Speaking at an NACC North Region seminar, Caroline told delegates that malnutrition is significant in palliative care. For example, 10-20% of deaths in patients with cancer can be attributed to malnutrition rater than the malignancy itself.
The consequences of malnutrition include impaired immune function, ability to cough leading to risk of infection, swallow, wound healing, muscle mass/strength and increased risk of falls. Caterers are advised to relax restrictions and allow patients to eat whatever they fancy.
“Menus should be adapted to include strong flavours,” says Caroline, “The nutritional content of food may no longer be of prime importance and the patient should be encouraged to eat and drink what they enjoy. Alcohol can also be a useful appetite stimulant.”

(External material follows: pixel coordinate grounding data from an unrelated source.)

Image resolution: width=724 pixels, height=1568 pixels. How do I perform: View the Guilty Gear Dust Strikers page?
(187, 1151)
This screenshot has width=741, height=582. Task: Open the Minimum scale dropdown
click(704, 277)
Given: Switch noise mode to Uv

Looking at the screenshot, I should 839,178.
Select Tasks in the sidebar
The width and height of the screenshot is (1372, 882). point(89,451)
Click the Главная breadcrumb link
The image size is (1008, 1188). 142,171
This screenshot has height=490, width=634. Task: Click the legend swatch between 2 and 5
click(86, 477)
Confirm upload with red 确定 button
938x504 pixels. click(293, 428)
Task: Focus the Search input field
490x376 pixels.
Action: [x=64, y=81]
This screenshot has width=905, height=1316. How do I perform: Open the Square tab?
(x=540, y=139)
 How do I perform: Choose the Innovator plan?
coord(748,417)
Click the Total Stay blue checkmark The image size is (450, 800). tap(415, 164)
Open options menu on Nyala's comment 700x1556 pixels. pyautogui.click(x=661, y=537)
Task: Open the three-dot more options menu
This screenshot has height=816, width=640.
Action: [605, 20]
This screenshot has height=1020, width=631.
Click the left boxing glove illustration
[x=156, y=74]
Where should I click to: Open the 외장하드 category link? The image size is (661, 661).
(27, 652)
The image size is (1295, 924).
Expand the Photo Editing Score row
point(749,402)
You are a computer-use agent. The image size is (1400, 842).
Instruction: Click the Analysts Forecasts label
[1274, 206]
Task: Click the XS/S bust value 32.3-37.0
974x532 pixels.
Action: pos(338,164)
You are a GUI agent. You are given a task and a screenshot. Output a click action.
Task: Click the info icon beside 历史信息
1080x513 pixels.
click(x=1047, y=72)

A spokesperson for Marie Curie Cancer Care advises: “It’s very common for someone to become less interested in food in the last few days of life. This is normal. Everyone with a terminal illness eventually stops eating and drinking.
“This doesn’t tend to be distressing for the person who is dying but it can be very difficult for their family and friends. Providing food for our loved ones is a big part of showing that we care for them. Family and friends often want to continue doing this and don’t want to feel that their loved one is hungry or thirsty.
“Family and friends often ask if the person can have artificial hydration and nutrition, for example tube feeding or subcutaneous fluids. For some conditions, this is an option. But for other conditions, and often when people are in their last days, there is no evidence that it helps people to live longer or improves their quality of life. “Explain to the family that eating and drinking less is normal in the last few days. This can be a difficult conversation. Ask for help from an experienced colleague if you don’t feel comfortable.”
For more information, visit https://www. mariecurie.org.uk/professionals/palliativecare-knowledge-zone/symptom-control/ hydration-nutrition.
David Barker, chair of NACC North, commented: “It is a privilege to care for people and provide love and support for them and their families at this difficult time, and I applaud the wonderful work carried out by catering staff in the nation’s hospices, hospitals and care homes.”